> Requirement: The output consists only of the lines from the one with "You are a computer-use" through the end of the records, each printed exactly, and contains no pictures.
*** Begin section ***
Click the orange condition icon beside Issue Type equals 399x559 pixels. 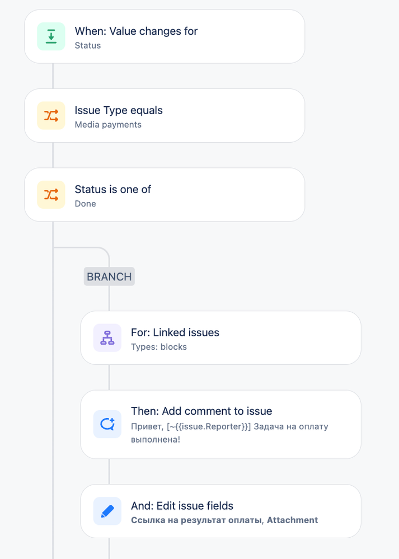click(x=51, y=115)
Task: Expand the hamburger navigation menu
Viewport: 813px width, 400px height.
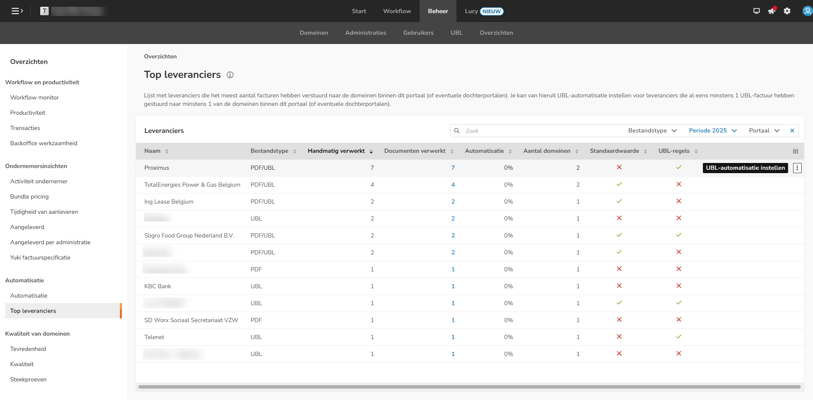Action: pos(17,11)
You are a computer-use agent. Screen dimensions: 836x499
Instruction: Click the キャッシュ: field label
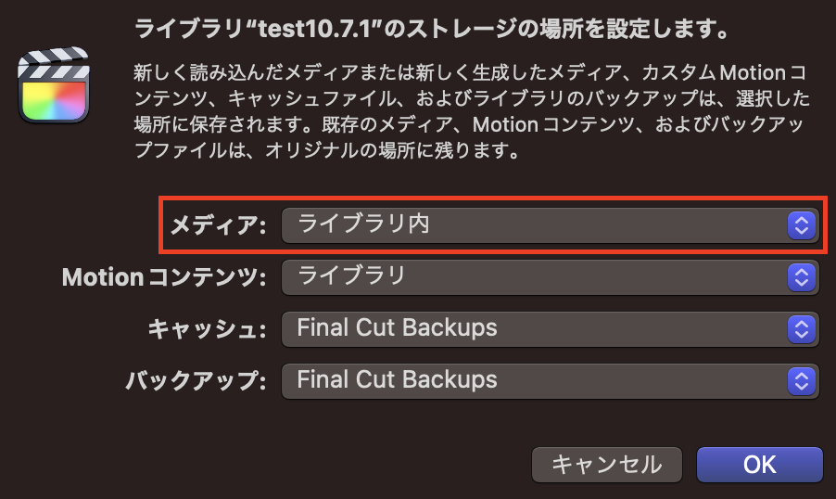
*** End section ***
> Problem solution:
You are a computer-use agent. Screen dimensions: 836x499
Instruction: Click the キャッシュ: field label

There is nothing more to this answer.